Ancora, in ottica di contrasto alle discriminazioni e molestie sui luoghi di lavori, il contratto recepisce gli standard internazionali, facendo esplicito riferimento alla Convenzione OIL n. 190, ratificata dalla l. n. 4/2021. È inoltre prevista la sottoscrizione da parte delle aziende che applicano il CCNL della dichiarazione di intollerabilità, contenuta nell’allegato B dell’intesa firmata da Cgil, Cisl, Uil e Confindustria il 25 gennaio 2016 in materia di violenza di genere. Infine, viene ampliata la tutela per le donne vittime di violenza di genere, attraverso la possibilità di fruire di un ulteriore mese di congedo non retribuito (in aggiunta ai 3 mesi retribuiti previsti dalla normativa). Inoltre, viene esplicitata l’opportunità per la lavoratrice inserita in percorsi di protezione di presentare domanda per il trasferimento presso una diversa sede lavorativa; richiesta che deve essere verificata dall’azienda entro 7 giorni e accolta, compatibilmente con le esigenze organizzative e tecnico-produttive.

Parte obbligatoria

Importanti modifiche riguardano anche la parte obbligatoria del CCNL.

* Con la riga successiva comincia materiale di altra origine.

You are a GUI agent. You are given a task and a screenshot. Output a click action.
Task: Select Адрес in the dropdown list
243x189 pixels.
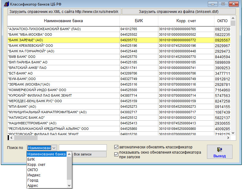[33, 186]
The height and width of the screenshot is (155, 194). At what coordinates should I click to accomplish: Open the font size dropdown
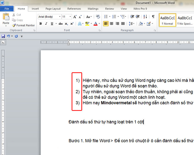pos(70,17)
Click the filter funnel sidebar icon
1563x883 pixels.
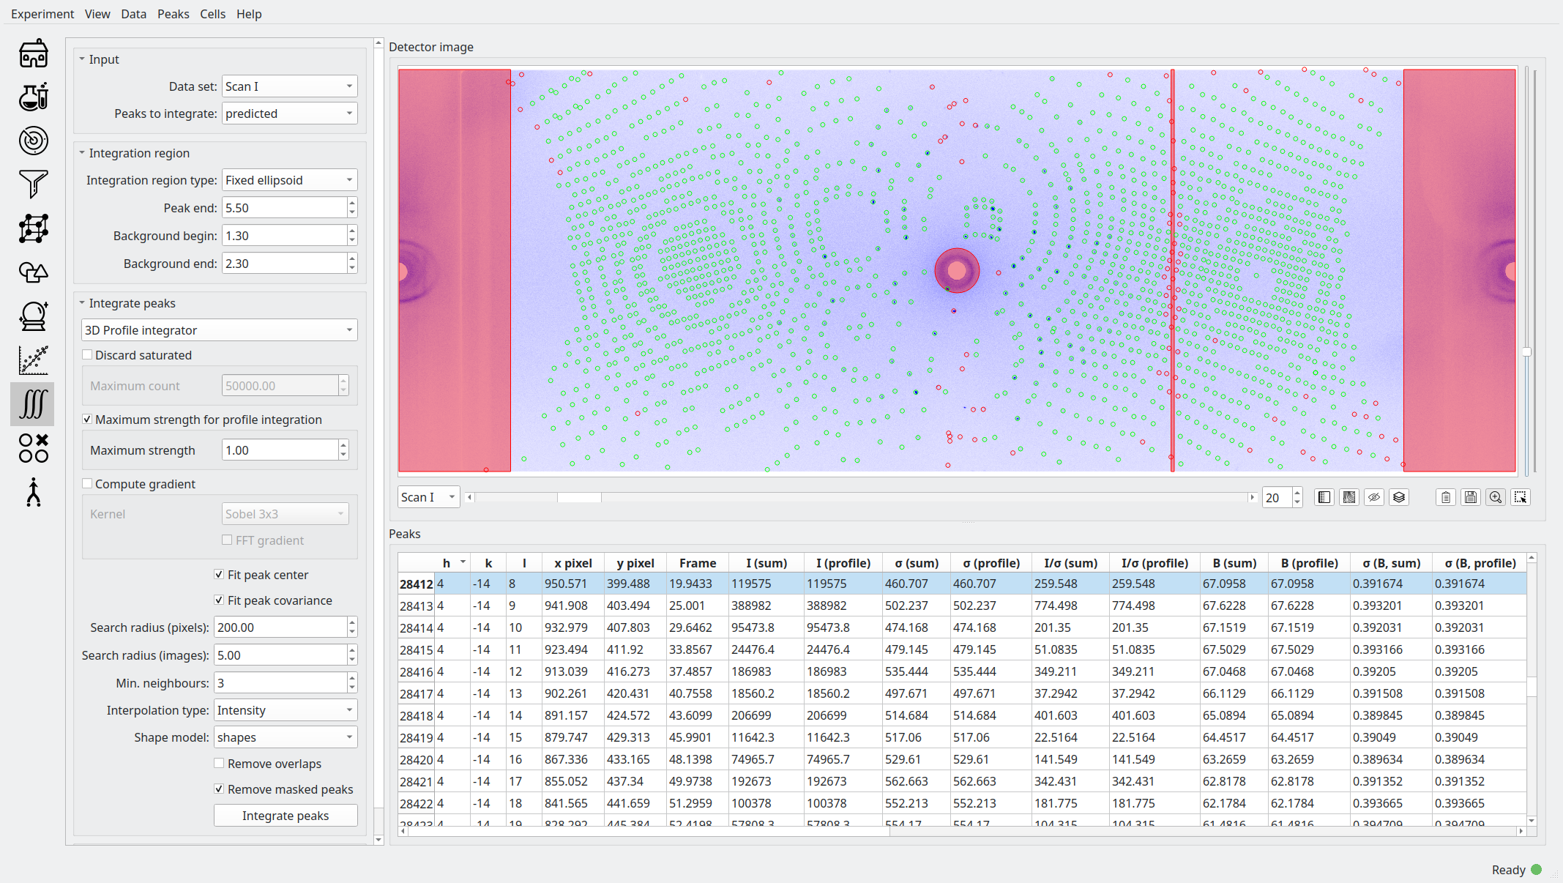tap(33, 184)
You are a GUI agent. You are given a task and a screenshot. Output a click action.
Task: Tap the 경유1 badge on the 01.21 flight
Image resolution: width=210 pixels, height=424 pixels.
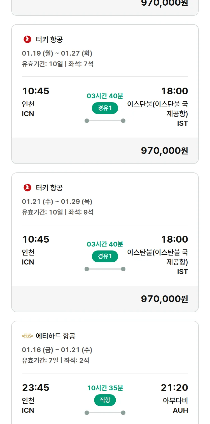point(105,256)
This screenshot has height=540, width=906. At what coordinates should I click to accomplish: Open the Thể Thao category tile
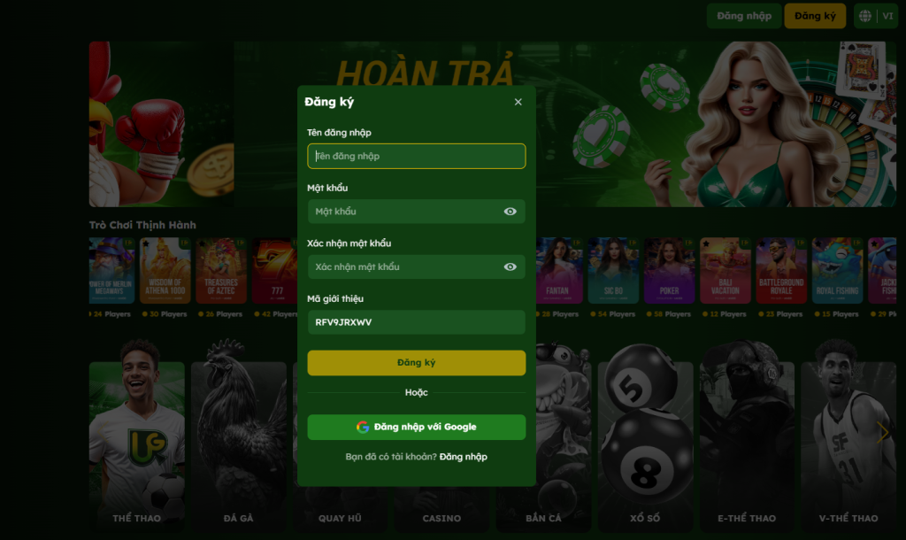(x=137, y=445)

Con riferimento al livello nazionale di interlocuzione, è chiarito che l’incontro per la trasmissione alle organizzazioni sindacali delle informazioni relative alla programmazione nazionale del settore, deve essere convocato da ANEF almeno una volta all’anno. Sul piano aziendale, invece, si specifica che tra le materie oggetto di informativa sindacale sono inclusi il rapporto sulla situazione del personale maschile e femminile ai sensi dell’art. 46 del D.Lgs. n. 198/2006, nonché eventuali azioni volte a conseguire la certificazione della parità di genere.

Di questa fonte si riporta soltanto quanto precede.